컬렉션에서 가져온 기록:
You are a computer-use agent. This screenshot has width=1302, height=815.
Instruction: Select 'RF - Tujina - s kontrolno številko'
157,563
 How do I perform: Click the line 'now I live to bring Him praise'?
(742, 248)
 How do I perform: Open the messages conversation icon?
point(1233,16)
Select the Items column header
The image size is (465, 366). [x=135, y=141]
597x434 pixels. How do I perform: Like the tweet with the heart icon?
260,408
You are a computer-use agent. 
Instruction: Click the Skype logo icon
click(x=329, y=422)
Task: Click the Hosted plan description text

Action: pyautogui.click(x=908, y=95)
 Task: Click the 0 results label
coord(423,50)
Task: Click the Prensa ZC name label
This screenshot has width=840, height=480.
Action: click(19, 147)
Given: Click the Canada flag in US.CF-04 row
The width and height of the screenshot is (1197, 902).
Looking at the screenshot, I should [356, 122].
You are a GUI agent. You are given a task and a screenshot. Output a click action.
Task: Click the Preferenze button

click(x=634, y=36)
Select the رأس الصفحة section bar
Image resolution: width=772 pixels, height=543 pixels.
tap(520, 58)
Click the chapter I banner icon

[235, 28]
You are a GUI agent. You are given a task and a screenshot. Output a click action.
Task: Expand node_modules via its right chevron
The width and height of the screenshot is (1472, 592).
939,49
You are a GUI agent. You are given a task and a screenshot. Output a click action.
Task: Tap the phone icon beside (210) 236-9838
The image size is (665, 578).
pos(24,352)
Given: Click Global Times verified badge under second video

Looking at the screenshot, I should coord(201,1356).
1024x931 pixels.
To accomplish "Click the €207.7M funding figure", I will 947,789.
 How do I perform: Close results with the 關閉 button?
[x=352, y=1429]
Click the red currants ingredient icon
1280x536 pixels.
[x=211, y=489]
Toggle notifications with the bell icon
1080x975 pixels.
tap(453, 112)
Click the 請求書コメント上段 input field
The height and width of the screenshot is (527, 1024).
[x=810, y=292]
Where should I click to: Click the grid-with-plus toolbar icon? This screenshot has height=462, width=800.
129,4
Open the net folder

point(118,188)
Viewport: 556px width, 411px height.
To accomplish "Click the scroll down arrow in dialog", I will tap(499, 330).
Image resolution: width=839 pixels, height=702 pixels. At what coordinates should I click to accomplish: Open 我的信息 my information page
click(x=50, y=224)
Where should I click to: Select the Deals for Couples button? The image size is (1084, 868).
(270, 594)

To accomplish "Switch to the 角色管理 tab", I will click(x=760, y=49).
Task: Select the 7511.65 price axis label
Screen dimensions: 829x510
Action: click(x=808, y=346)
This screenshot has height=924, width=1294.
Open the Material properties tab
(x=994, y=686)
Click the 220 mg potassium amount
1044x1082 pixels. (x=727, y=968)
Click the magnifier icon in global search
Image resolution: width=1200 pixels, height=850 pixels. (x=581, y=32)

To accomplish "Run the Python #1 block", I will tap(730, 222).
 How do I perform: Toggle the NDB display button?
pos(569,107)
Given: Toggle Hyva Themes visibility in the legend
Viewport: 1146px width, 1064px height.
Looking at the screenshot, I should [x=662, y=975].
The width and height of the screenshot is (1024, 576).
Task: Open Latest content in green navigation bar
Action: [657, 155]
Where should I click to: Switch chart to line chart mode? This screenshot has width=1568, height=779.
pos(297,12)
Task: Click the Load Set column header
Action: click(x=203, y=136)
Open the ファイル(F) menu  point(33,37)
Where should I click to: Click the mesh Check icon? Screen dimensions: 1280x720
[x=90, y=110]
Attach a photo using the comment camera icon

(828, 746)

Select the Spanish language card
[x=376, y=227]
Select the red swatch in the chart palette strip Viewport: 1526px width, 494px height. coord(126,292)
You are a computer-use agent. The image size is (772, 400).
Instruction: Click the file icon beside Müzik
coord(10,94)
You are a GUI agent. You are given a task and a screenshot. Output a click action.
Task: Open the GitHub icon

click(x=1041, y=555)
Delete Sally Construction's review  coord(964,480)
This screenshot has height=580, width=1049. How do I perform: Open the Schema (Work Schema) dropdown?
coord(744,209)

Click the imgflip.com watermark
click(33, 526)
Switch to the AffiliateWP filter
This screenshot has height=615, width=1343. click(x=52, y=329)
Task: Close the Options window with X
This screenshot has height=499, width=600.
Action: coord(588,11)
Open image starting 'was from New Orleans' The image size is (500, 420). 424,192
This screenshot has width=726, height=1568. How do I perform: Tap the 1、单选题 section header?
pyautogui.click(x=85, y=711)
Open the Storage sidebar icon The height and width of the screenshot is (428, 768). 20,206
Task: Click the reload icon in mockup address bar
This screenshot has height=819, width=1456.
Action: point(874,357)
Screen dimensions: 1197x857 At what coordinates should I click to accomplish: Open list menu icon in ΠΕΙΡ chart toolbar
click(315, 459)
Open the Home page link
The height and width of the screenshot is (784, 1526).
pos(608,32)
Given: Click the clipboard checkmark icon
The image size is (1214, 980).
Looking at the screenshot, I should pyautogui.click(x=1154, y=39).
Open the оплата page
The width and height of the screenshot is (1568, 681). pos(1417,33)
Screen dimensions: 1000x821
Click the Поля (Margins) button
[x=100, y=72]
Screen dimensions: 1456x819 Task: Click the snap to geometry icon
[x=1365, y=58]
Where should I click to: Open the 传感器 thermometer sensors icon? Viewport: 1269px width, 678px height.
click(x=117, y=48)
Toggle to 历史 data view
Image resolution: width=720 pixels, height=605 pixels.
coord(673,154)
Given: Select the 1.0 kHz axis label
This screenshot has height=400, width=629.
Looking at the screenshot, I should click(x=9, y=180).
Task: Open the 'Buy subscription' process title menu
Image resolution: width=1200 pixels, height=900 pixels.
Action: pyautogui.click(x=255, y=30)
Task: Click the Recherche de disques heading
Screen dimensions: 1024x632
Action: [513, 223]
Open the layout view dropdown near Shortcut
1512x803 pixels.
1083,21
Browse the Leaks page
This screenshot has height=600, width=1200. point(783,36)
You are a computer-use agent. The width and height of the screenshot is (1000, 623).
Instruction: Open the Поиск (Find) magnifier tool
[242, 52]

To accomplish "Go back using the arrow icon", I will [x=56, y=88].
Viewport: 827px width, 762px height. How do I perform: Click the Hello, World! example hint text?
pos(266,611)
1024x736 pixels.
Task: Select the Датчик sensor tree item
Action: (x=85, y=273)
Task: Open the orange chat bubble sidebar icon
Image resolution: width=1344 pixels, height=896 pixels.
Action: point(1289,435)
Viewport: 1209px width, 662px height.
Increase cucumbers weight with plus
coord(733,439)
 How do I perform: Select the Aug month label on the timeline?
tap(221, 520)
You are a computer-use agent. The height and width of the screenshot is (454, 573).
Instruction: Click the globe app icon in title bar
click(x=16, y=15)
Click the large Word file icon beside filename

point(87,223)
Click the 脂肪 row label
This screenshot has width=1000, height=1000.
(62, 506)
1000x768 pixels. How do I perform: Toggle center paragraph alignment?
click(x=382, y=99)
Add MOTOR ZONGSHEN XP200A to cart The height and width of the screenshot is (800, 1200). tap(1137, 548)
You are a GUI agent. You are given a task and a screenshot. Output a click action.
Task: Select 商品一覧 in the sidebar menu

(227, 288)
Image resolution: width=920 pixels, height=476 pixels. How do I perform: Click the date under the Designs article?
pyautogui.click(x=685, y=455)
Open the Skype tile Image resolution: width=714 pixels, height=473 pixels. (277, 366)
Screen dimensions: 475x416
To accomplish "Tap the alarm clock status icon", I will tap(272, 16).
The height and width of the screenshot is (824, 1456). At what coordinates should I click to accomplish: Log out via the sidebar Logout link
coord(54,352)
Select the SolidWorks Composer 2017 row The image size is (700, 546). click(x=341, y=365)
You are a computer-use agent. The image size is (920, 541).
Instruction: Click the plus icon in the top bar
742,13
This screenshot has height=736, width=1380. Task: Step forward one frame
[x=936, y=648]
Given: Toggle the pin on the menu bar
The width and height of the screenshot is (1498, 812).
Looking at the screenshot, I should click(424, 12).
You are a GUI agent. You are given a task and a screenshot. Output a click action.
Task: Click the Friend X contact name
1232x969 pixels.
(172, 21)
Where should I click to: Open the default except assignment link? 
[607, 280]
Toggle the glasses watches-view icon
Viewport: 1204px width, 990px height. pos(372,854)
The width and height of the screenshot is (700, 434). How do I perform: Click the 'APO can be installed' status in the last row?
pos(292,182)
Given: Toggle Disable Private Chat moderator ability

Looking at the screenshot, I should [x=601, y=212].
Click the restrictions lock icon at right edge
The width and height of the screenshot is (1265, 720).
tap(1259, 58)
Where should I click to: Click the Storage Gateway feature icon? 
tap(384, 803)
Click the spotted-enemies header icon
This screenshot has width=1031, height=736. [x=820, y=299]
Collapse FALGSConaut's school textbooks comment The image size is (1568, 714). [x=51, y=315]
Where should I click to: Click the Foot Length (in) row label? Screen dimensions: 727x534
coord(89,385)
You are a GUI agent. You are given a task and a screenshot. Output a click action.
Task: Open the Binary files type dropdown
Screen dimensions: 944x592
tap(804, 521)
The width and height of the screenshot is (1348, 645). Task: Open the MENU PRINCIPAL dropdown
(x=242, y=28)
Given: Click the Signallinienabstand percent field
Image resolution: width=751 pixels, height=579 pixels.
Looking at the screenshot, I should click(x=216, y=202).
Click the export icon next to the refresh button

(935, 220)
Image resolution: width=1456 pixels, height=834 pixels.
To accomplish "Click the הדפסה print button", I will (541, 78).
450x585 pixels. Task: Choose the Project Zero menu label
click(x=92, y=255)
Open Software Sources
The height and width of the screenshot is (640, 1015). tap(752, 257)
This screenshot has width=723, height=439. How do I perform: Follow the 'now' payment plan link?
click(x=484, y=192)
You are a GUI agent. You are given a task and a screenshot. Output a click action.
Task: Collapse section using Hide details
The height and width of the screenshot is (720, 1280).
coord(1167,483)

수행 과제:
위 기록에서 "1000x768 pixels. How"이 들어 있는 줄부터 "will tap(272, 16)."가 들어 있는 줄까지 모든 줄을 한 글자도 바꾸지 말고 그대로 옮겨 적으세요.

예상 결과:
1000x768 pixels. How do I perform: Toggle center paragraph alignment?
click(x=382, y=99)
Add MOTOR ZONGSHEN XP200A to cart The height and width of the screenshot is (800, 1200). tap(1137, 548)
You are a GUI agent. You are given a task and a screenshot. Output a click action.
Task: Select 商品一覧 in the sidebar menu

(227, 288)
Image resolution: width=920 pixels, height=476 pixels. How do I perform: Click the date under the Designs article?
pyautogui.click(x=685, y=455)
Open the Skype tile Image resolution: width=714 pixels, height=473 pixels. (277, 366)
Screen dimensions: 475x416
To accomplish "Tap the alarm clock status icon", I will tap(272, 16).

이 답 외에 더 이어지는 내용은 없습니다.